Support for Video Retrieval

Video Retrieval and Multimedia Support

The video retrieval component extends the multimedia capabilities of the webLyzard platform, building upon existing content acquisition services to gather and analyze user-generated content from YouTube and other social media channels. The new component (i) collects and processes the transcripts of YouTube videos, (ii) makes them available to the platform’s analytic tools, and (iii) provides playback functionality to not only show the entire video, but also individual fragments on a more granular sentence level.

Video Playback

Video data is gaining importance when it comes to social media. Users can play full-length videos directly within the portal, either by clicking on the icons that appear on mouse-over in the list of search results, or by using the “Play” button in the full text view.

A separate data source allows searching and showing specific sentences within the video transcript. If such video fragments are available for a given search term, the system automatically adds a video column with play buttons for each listed video fragment.
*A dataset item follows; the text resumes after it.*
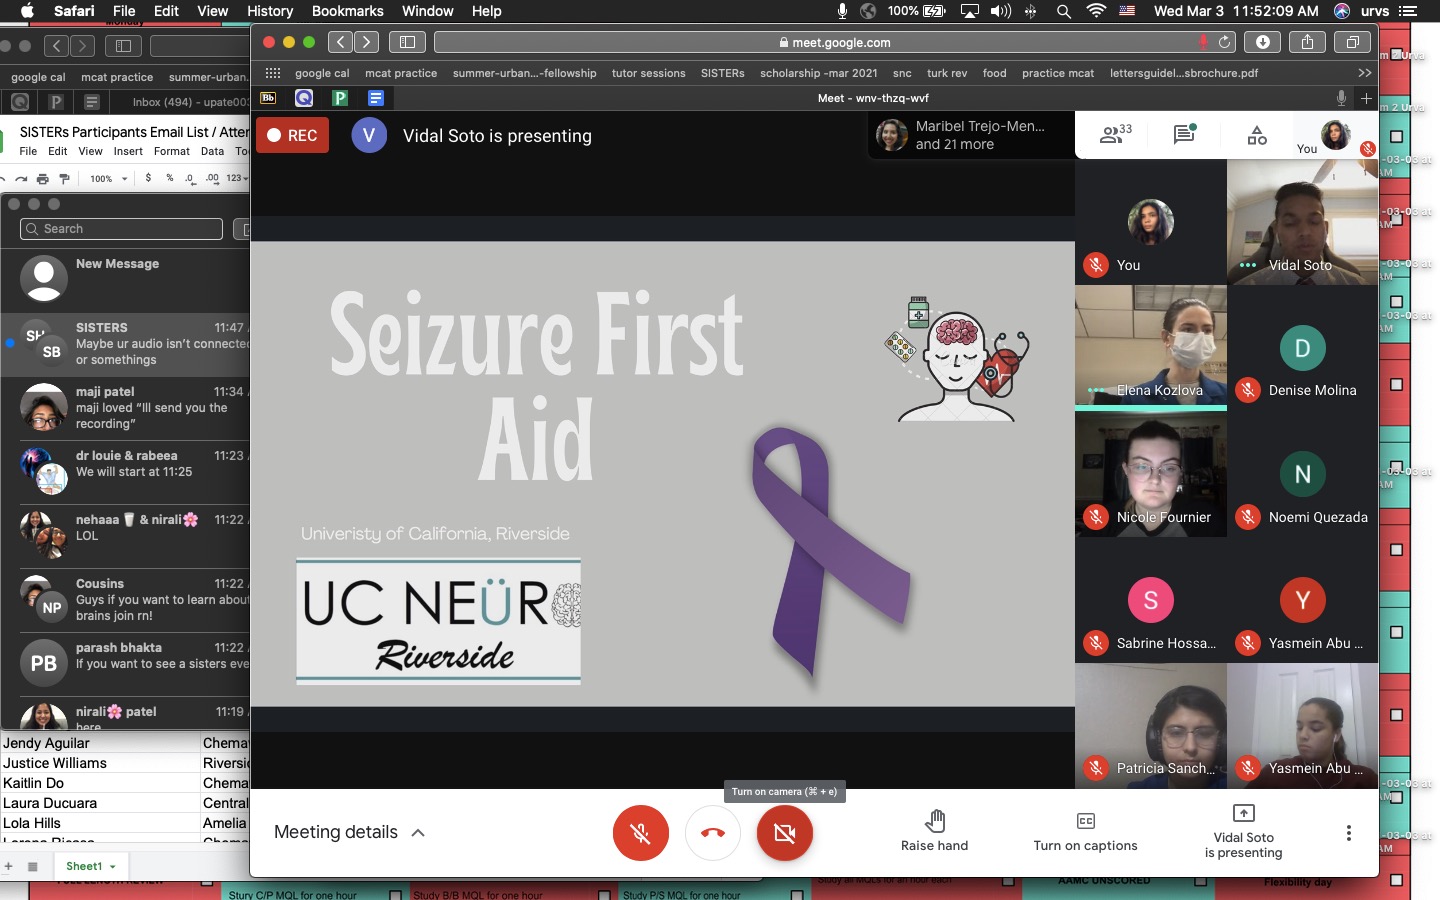The width and height of the screenshot is (1440, 900).
Task: Show more bookmarks overflow chevron
Action: 1364,73
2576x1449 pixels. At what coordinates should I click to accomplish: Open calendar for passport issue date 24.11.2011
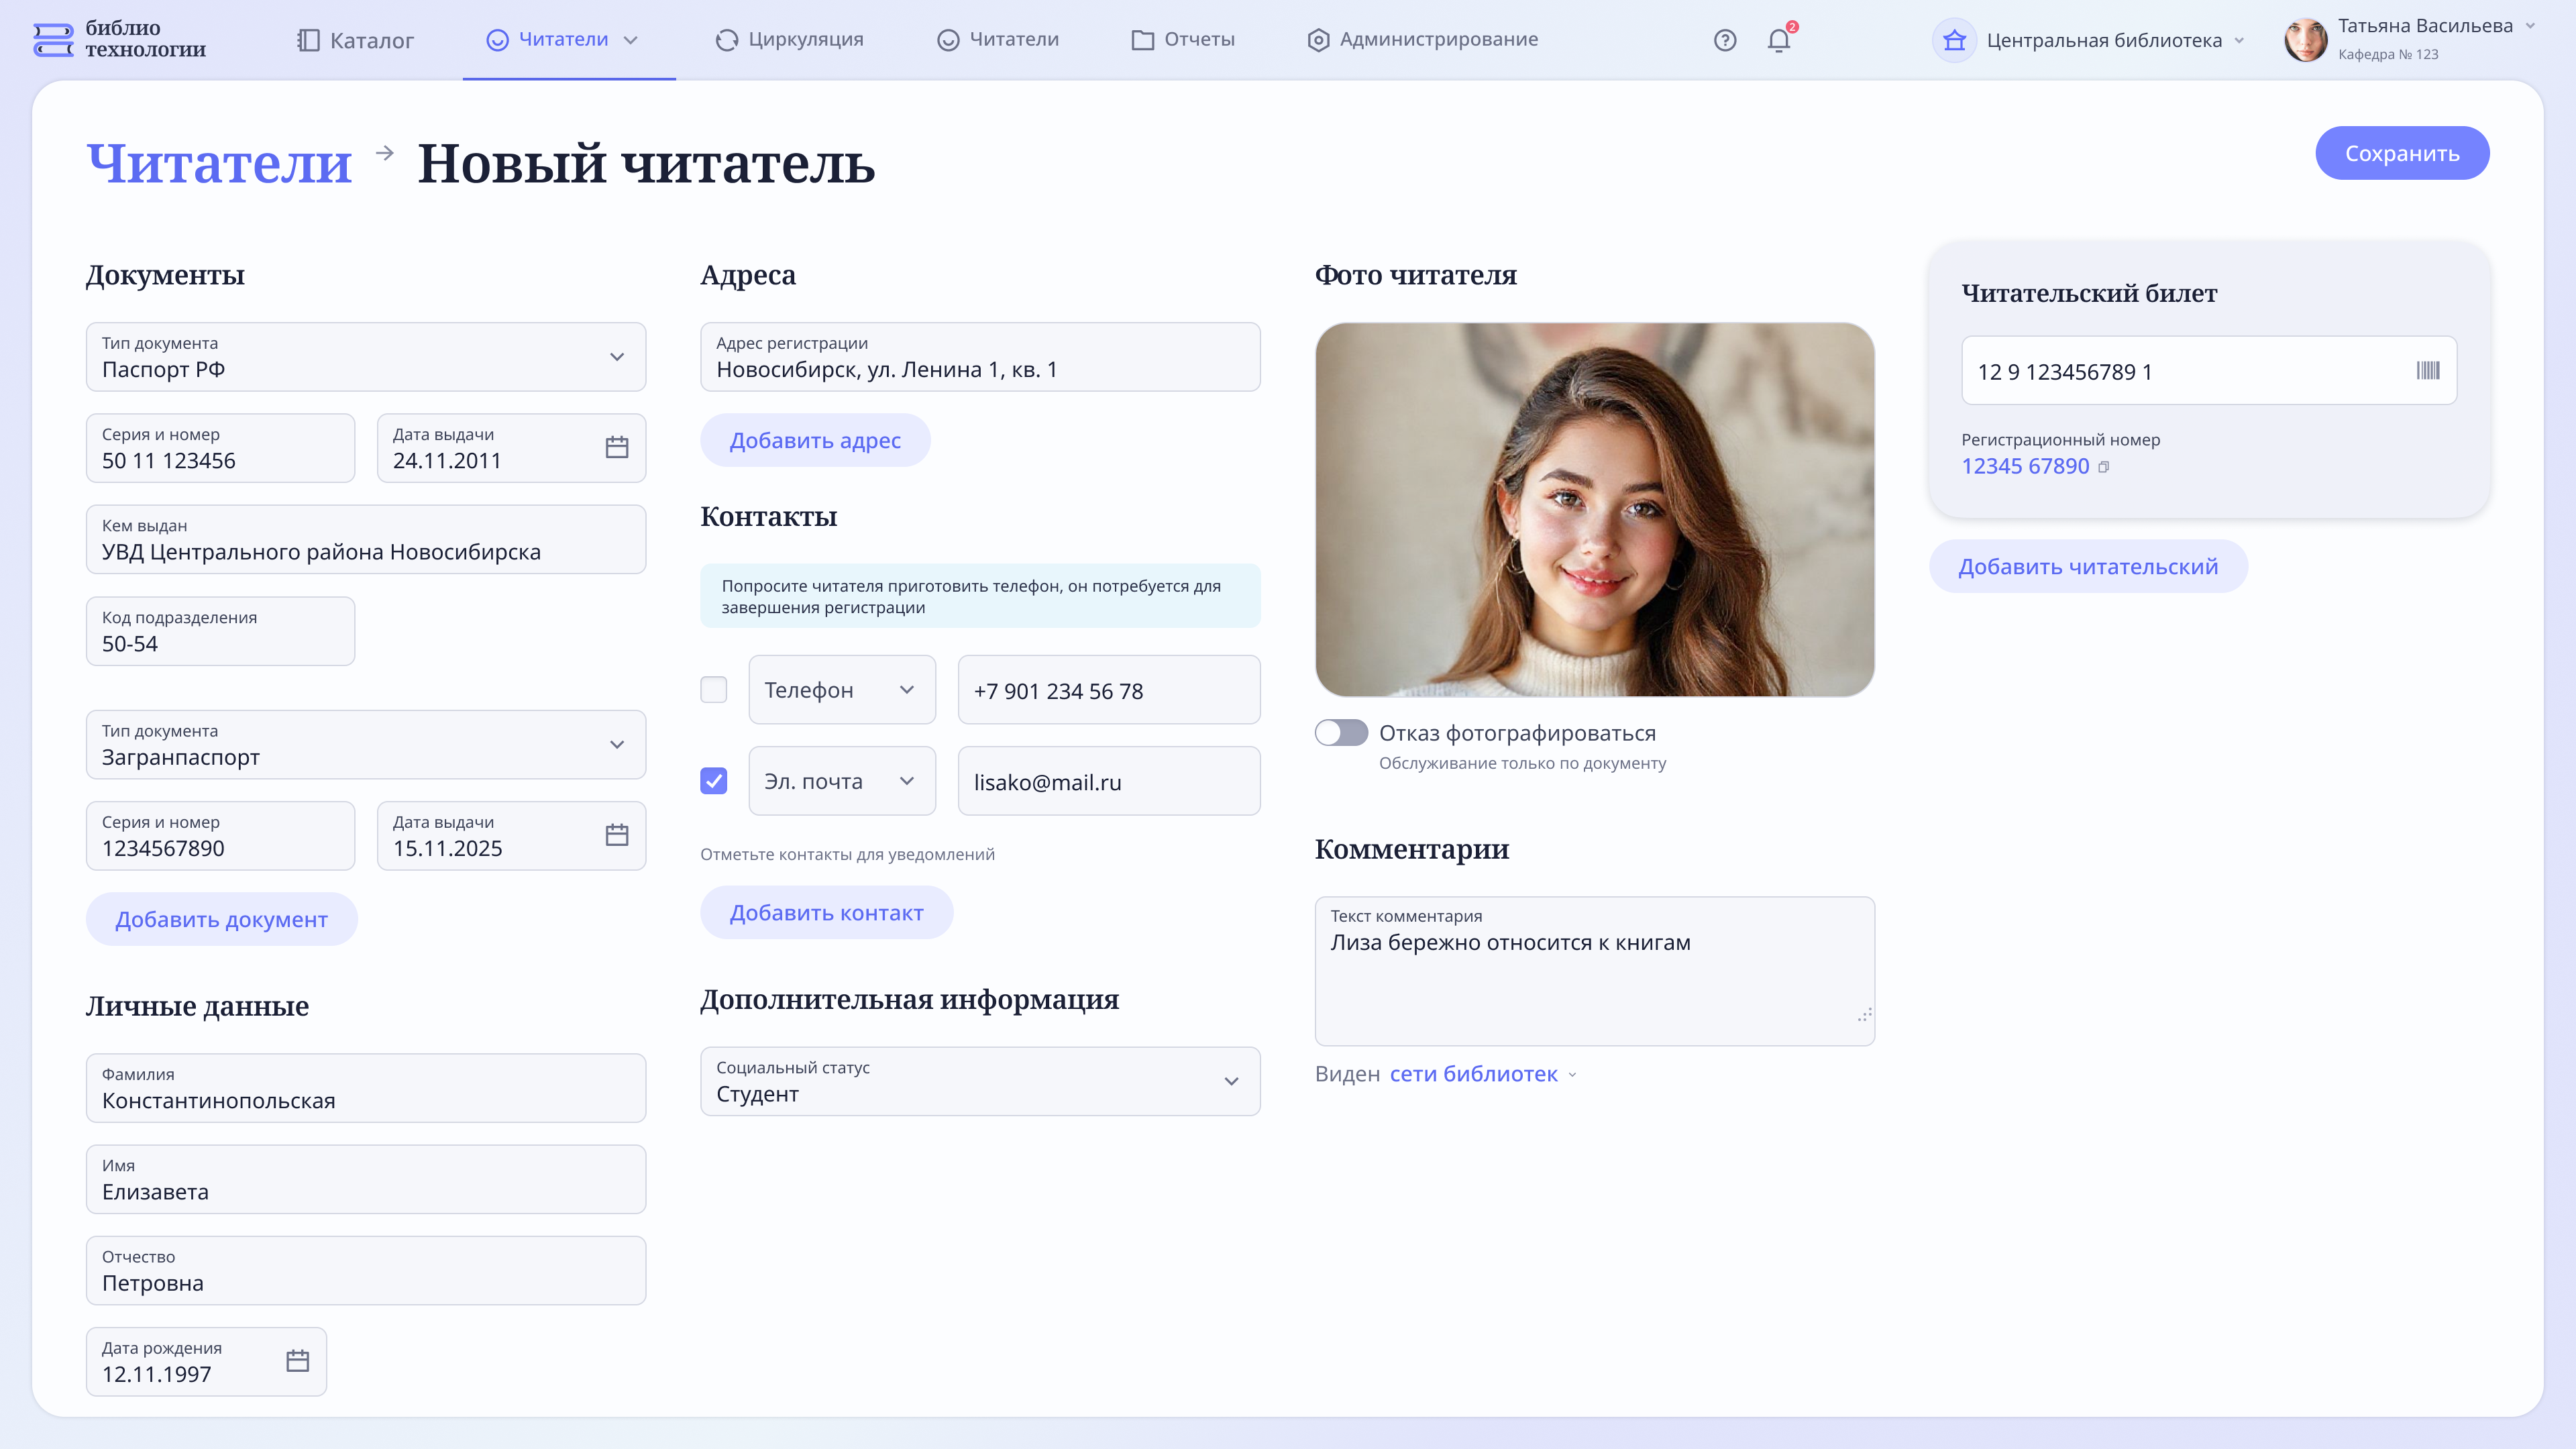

Data Collection and Transcription

While YouTube allows video owners to provide their own transcript files for closed captioning, they have also been offering automatic transcripts for some time. The automated transcription technology has seen constant improvement over the years and now produces high levels of accuracy for the identification of key terms within speech. webLyzard processes the URLs of YouTube videos to gather transcripts of each video, identify temporal fragments, and annotate the named entities that occur in each fragment.

Metadata Generation

Initially developed together with Media Mixer, a support action funded by the European Commission’s 7th Framework Programme, and further extended as part of the InVID Horizon 2020 Innovation Action, the transcript search is deployed in combination with innovative multimedia solutions, enabling the platform to:

  • split videos into temporal fragments, generally corresponding to the sentence level in speech;
  • annotate text fragments, using Linked Data to provide a unique identification for each concept, thereby resolving ambiguities in natural language and connecting annotations to additional metadata about identified entities.
  • create machine-processable video annotations to connect temporal fragments to the annotated entities, enabling advanced semantic search capabilities for video material at the fragment level.

References

Nixon, L., Bauer, M. and Scharl, A. (2014). Enhancing Web Intelligence with the Content of Online Video Fragments. International Semantic Web Conference (ISWC-2014), Proceedings of the Posters and Demonstrations Track.. Riva del Garda, Italy: CEUR Volume 1272: 109-112.

Last Update as of release 2018-12 (Queensland Lizard)